A coalition of conservation groups, including the New Jersey Sierra Club, is seeking federal court action to stop construction of the Susquehanna-Roseland transmission line through three national parks while the court considers claims that the line will cause irreversible ecological and scenic damage.
In its record of decision affirming the route for the 500-kV line chosen by PPL (NYSE:PPL) subsidiary PPL Electric Utilities and Public Service Enterprise Group (NYSE:PEG) (PSEG) subsidiary Public Service Electric and Gas (PSE&G), the National Park Service (NPS) said the chosen alternative will not impair park resources or values.
It will also allow the NPS to preserve park resources and provide for their enjoyment by future generations, according to the document issued Oct. 1.
“This record of decision is not the final agency action for those elements of the decision that require the issuance of a permit or additional [right-of-way (ROW)],” the NPS said. “Final agency action to implement this decision will occur when a permit and ROWs incorporating these terms are completed and issued to the applicants.”
The coalition, which also includes the Appalachian Mountain Club, the Association of New Jersey Environmental Commissions, the Delaware Riverkeeper Network and the National Parks Conservation Association, said on Dec. 6 they are challenging NPS’ approval of the line as a violation of the NPS Organic Act and the Wild and Scenic Rivers Act. They also point to “deficiencies in the agency’s required environmental analysis under the National Environmental Policy Act.”
The motion to stop construction of the line until the court rules on whether the NPS approval complies with federal law was filed by EarthJustice and the Eastern Environmental Law Center on behalf of the groups, the coalition added.
The conservation groups said the line, as authorized by the NPS, “would slice through the parks, impairing spectacular scenery, damaging rare geological and ecological resources, and marring the recreational experience for the more than 5.2 million people who visit the Delaware Water Gap National Recreation Area each year.”
The other parks involved are the Middle Delaware National Scenic and Recreational River and the Appalachian National Scenic Trail.
Construction and pre-construction activities have begun on segments of the line in New Jersey and Pennsylvania, and construction activities in the national park units will occur imminently, the coalition said.

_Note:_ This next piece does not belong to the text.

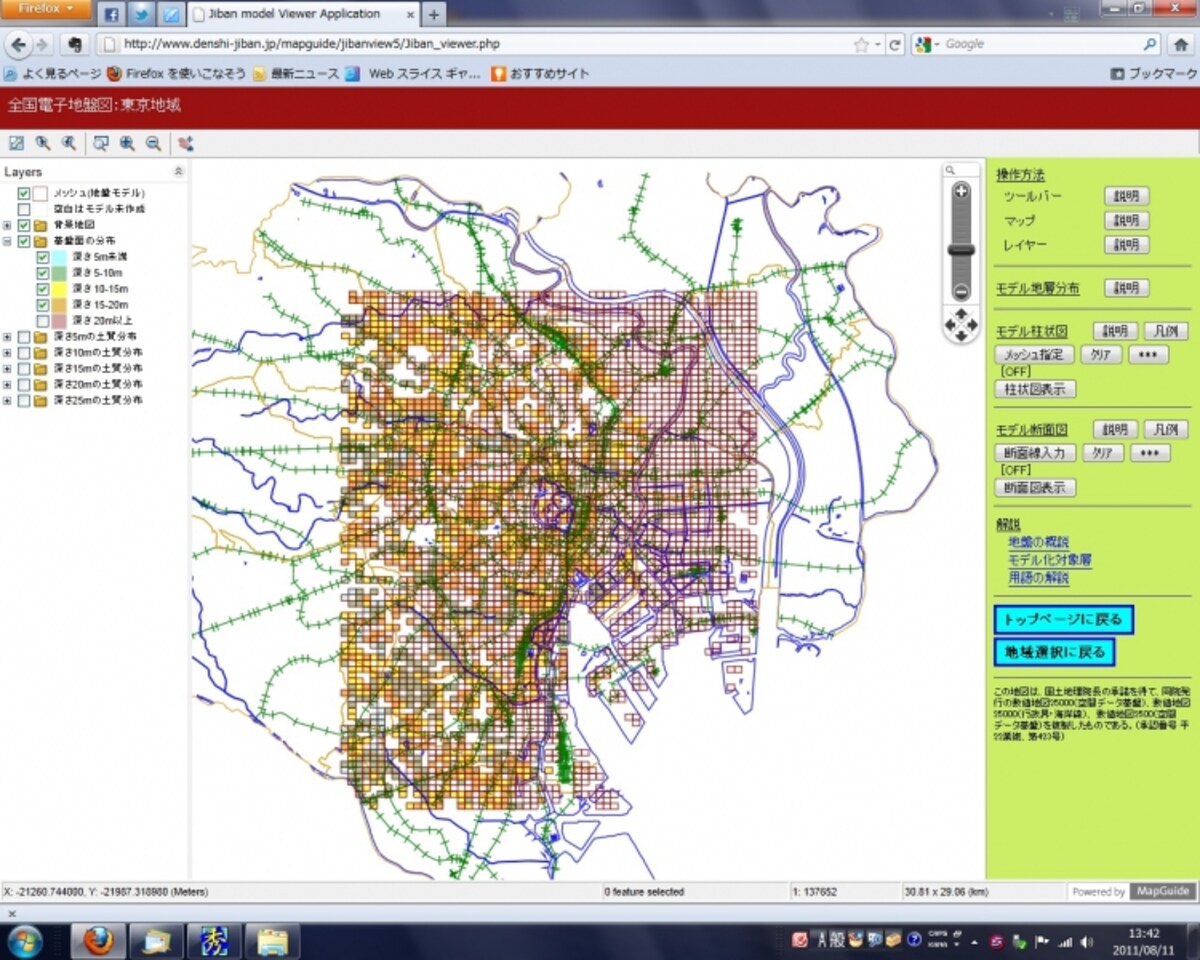Click the トップページに戻る button

[1064, 619]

“Construction-related activities in the Delaware Water Gap could begin at any time, and if a preliminary injunction is not granted, the damage will be done before the court even gets a chance to decide the claims that are before it,” Hannah Chang, EarthJustice attorney, said in the statement.
Jeff Tittel, director of the New Jersey Sierra Club, said in the statement: “Since the Park Service’s decision will not protect the parks, we have to. In the 150 years since our first National Park was established, this is one of the worst decisions every made by the National Park Service. If they can do it here, Yellowstone or Yosemite could be next.”

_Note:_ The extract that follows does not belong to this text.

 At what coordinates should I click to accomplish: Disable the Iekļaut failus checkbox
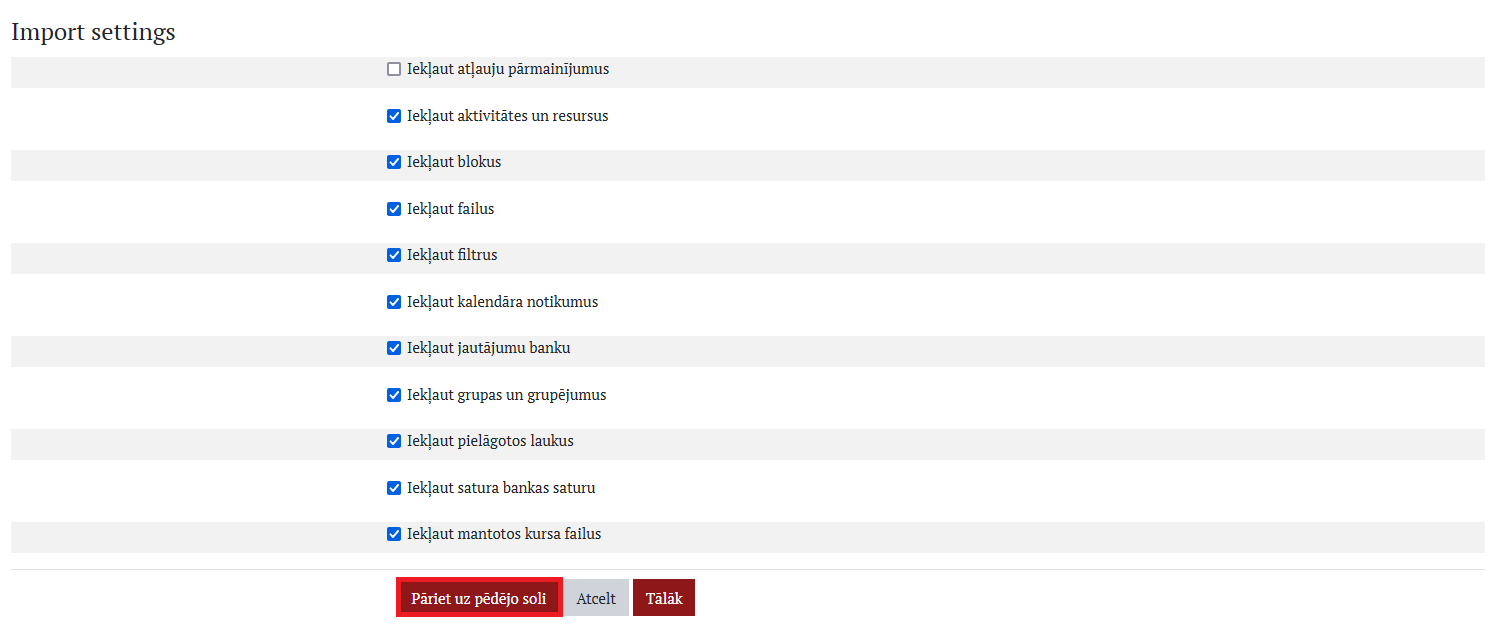[394, 209]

The project would include building new towers that would be taller than the existing towers, clearing trees, and construction staging areas and access roads through the parks, the coalition said, adding that to accommodate this new construction, the NPS is granting a special use permit for construction and an expanded right-of-way.

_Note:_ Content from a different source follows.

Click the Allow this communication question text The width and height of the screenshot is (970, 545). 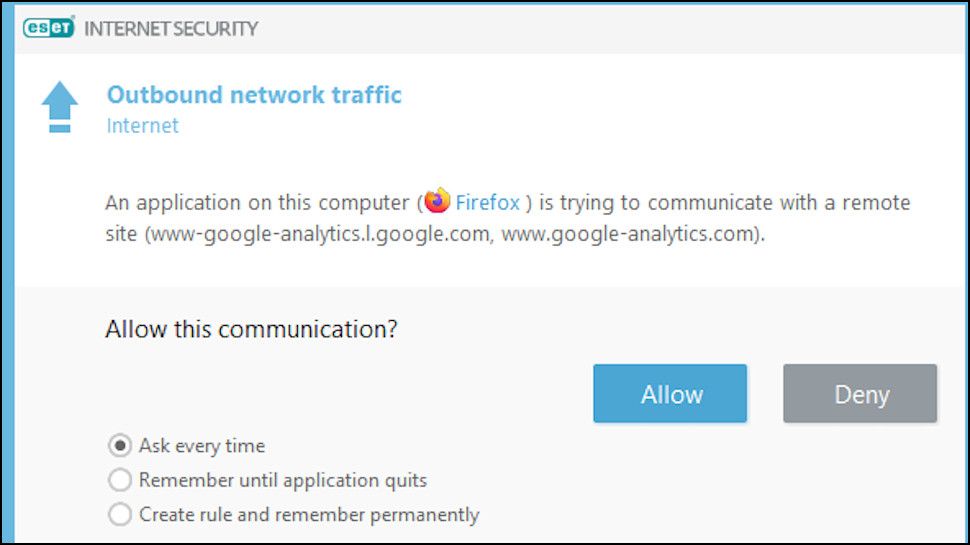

A PSEG spokesperson told TransmissionHub on Dec. 7 that in some cases, the new towers will be taller than the existing ones.
A PPL spokesperson told TransmissionHub on Dec. 7: “Any delay in this project will put reliable electric service at risk for millions of people. We will fight this motion vigorously.”
The company has filed a petition to intervene in the suit with the U.S. District Court in Washington, D.C.
The PSEG spokesperson said the company has filed a petition as well.
“The decision by the National Park Service to approve the project was made after an exhaustive analysis of all the alternatives and the decision they made was correct,” the spokesperson said. “The project will be built on the path of an existing transmission line and the NPS has imposed strict minimization and mitigation requirements and we’ll adhere to those.”
A spokesperson for the NPS could not be immediately reached for comment on Dec. 7.